**Exercise directions**
Render as a numbered list the stretch of the records from the line containing "Select the Poor leads quality filter" through the line containing "click(352, 365)", both included and with blank lines omitted. Leave the pictures out of the answer.

**Dataset content**

▬▬▬

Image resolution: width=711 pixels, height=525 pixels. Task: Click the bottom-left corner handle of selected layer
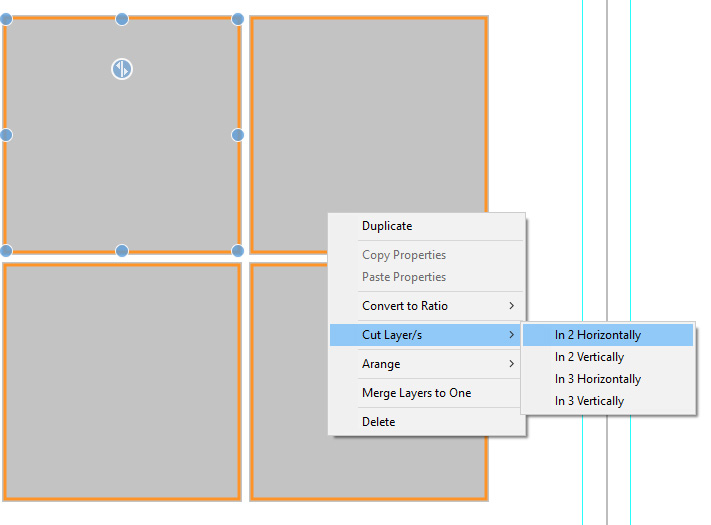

▬▬▬

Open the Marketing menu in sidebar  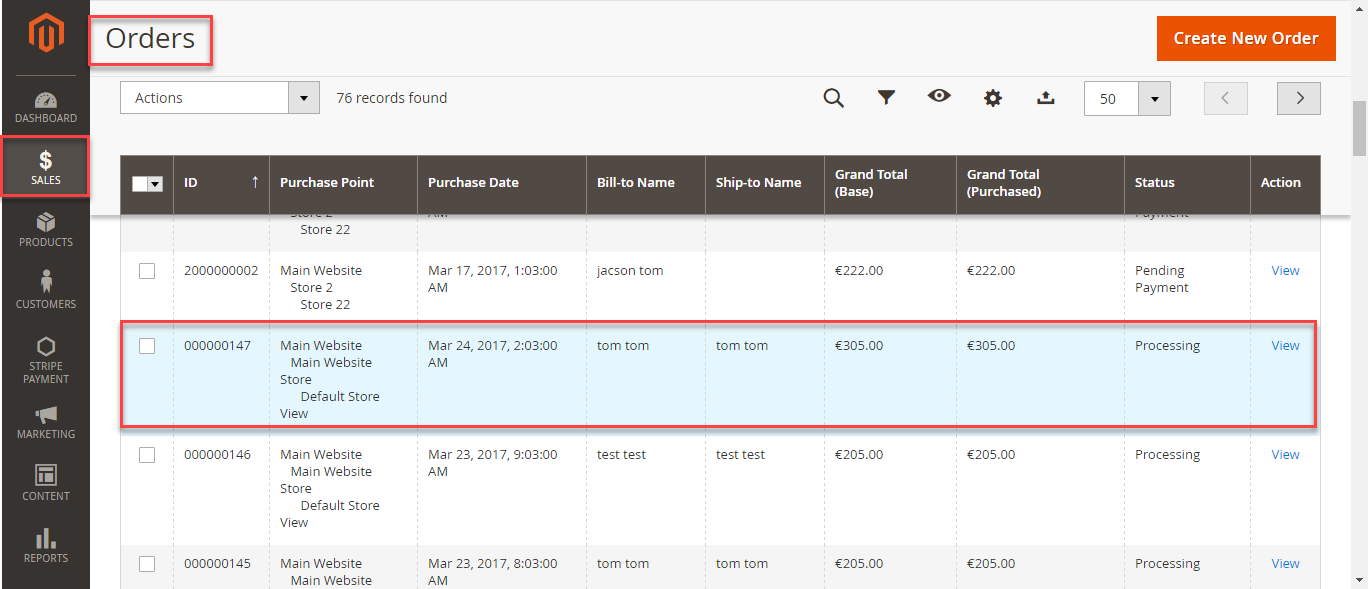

▬▬▬

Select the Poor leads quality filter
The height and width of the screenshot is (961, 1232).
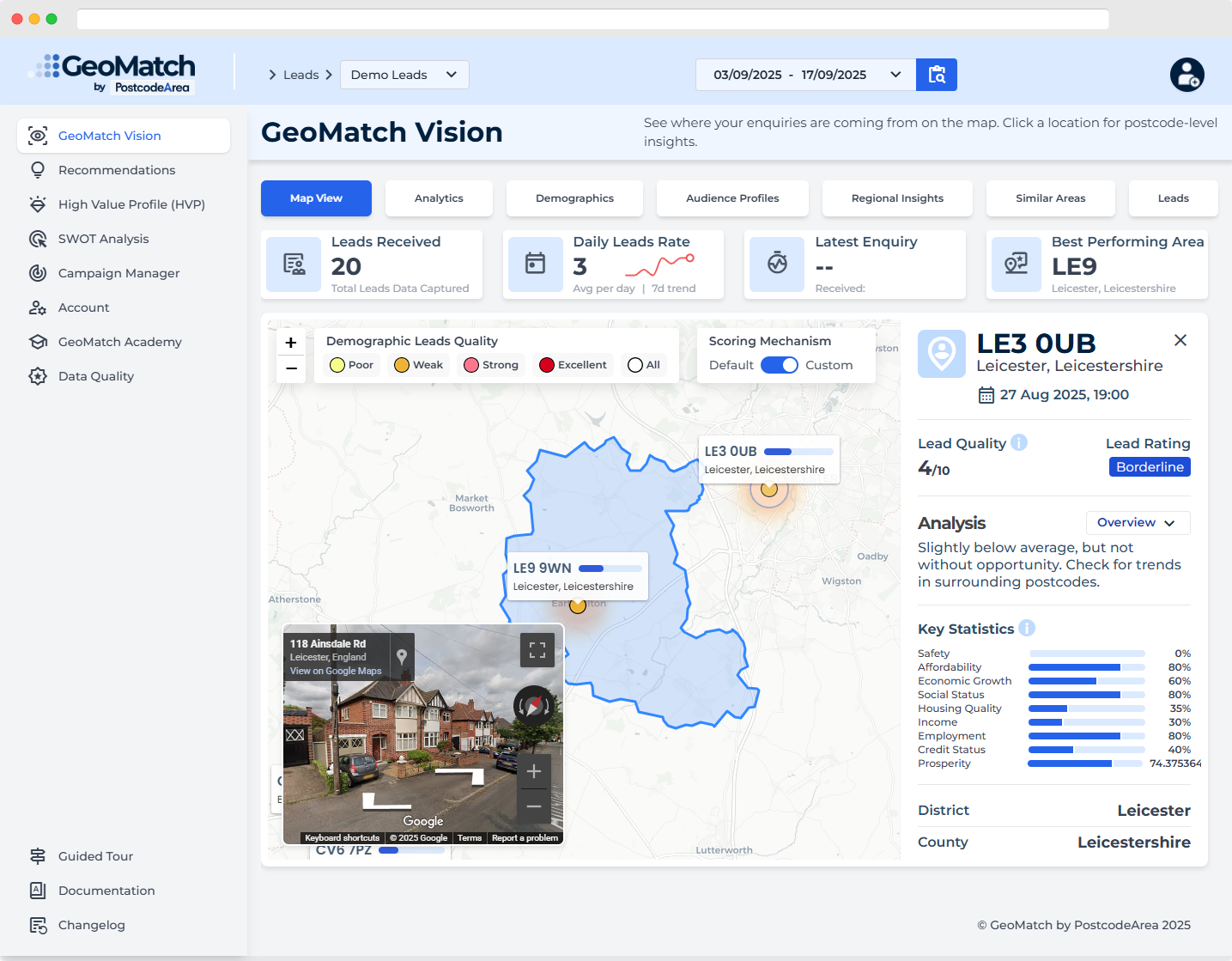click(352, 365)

▬▬▬

**Exercise response**
1. Select the Poor leads quality filter
2. The height and width of the screenshot is (961, 1232).
3. click(352, 365)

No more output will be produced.